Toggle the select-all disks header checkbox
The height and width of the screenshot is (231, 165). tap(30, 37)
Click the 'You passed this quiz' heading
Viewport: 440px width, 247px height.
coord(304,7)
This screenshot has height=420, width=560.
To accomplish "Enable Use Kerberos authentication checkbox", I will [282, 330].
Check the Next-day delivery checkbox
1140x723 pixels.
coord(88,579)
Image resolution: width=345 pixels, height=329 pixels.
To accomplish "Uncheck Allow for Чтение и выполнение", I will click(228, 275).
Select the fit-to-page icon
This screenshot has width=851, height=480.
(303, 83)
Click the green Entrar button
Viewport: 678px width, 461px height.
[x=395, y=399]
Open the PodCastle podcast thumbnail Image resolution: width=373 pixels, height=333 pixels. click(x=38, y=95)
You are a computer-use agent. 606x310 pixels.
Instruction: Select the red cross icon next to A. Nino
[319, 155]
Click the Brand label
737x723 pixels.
• • •
If a line above holds the word "resolution", copy it.

Image resolution: width=345 pixels, height=329 pixels.
Open the PodCastle podcast thumbnail Image resolution: width=373 pixels, height=333 pixels. click(x=38, y=95)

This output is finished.